● STATED TASK
Count the lines in the listing below that contain the word "Open", treating uppercase and lowercase as different. Reply with the number alone.

● DATA ROWS
+===+

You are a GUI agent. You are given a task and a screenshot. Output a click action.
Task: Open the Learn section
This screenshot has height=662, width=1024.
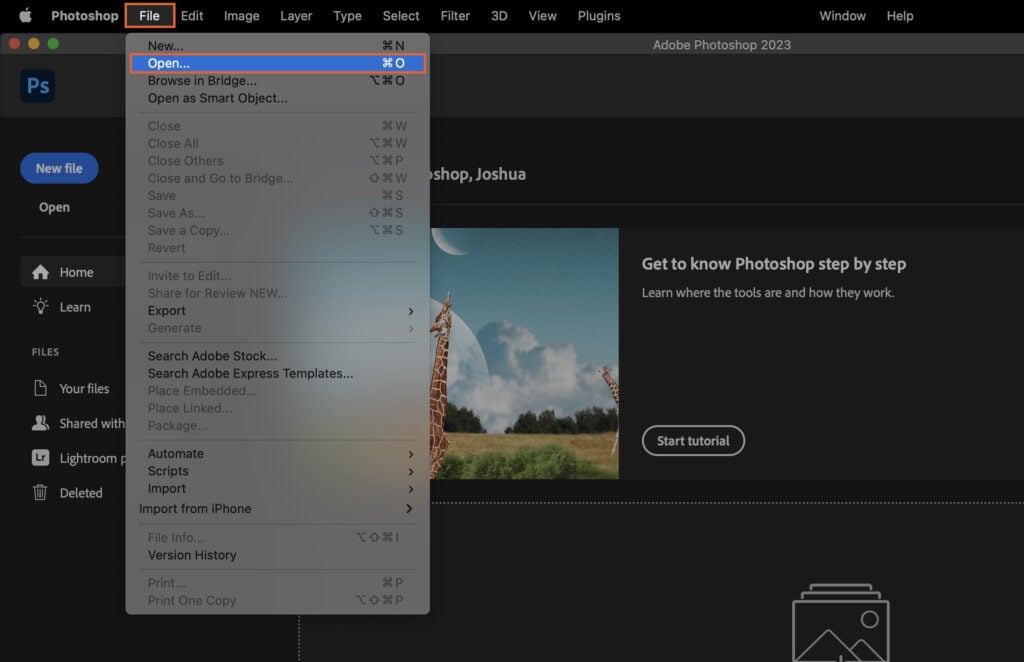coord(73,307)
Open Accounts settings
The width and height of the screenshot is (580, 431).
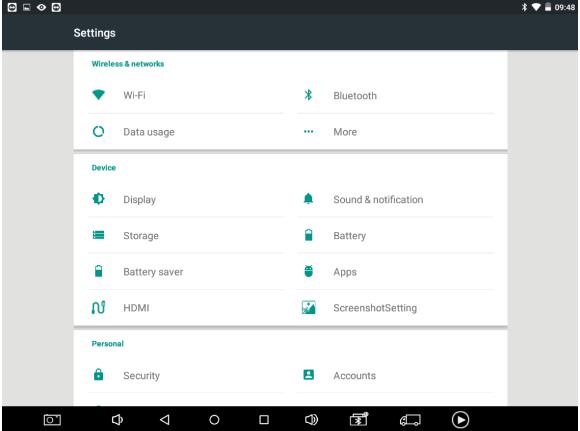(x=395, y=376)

+===+

● WRITTEN RESPONSE
2